## BEGIN

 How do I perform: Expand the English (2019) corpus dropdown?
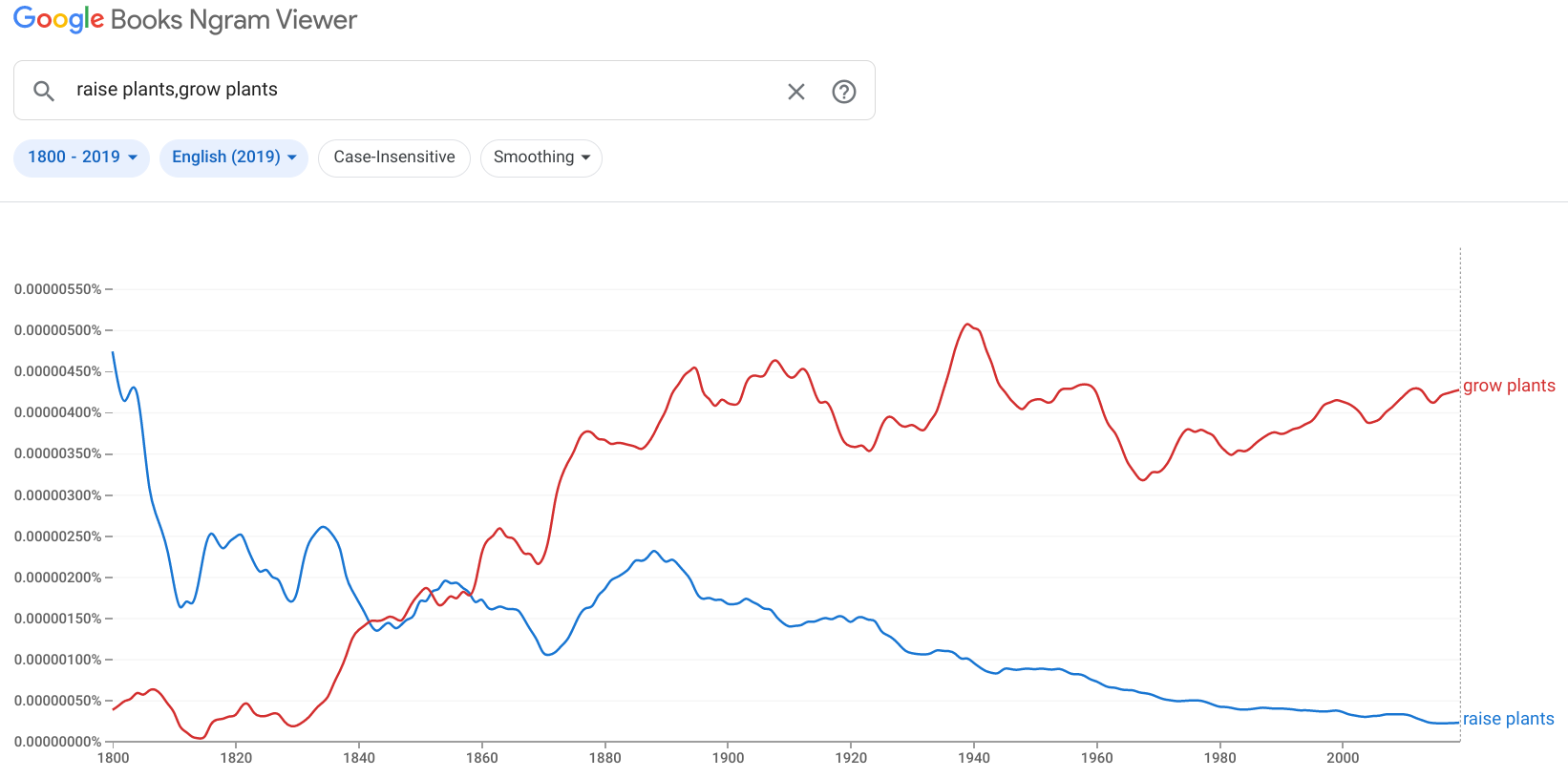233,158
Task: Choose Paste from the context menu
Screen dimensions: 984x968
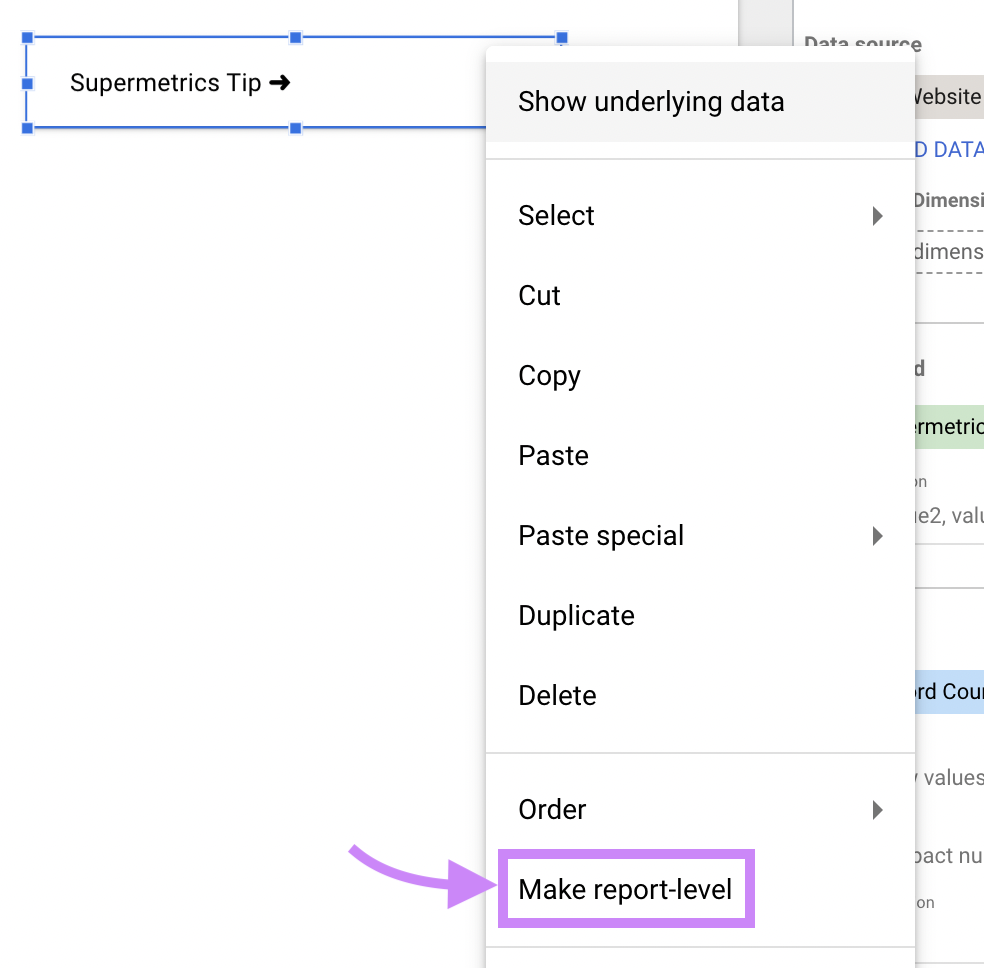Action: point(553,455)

## END
## BEGIN

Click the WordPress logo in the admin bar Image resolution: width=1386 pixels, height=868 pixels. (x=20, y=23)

## END
## BEGIN

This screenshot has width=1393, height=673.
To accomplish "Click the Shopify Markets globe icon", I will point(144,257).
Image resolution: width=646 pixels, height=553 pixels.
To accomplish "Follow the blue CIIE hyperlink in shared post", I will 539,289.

## END

== DIRECTIONS FOR THIS TASK ==
Repeat the listing starting with the line containing "How do I perform: Expand" and going on through the line containing "Action: point(553,455)", switching "context menu" to "right-click menu" and keeping everything else unchanged. Omit the pictures.

== ANSWER ==
 How do I perform: Expand the English (2019) corpus dropdown?
233,158
Task: Choose Paste from the right-click menu
Screen dimensions: 984x968
Action: point(553,455)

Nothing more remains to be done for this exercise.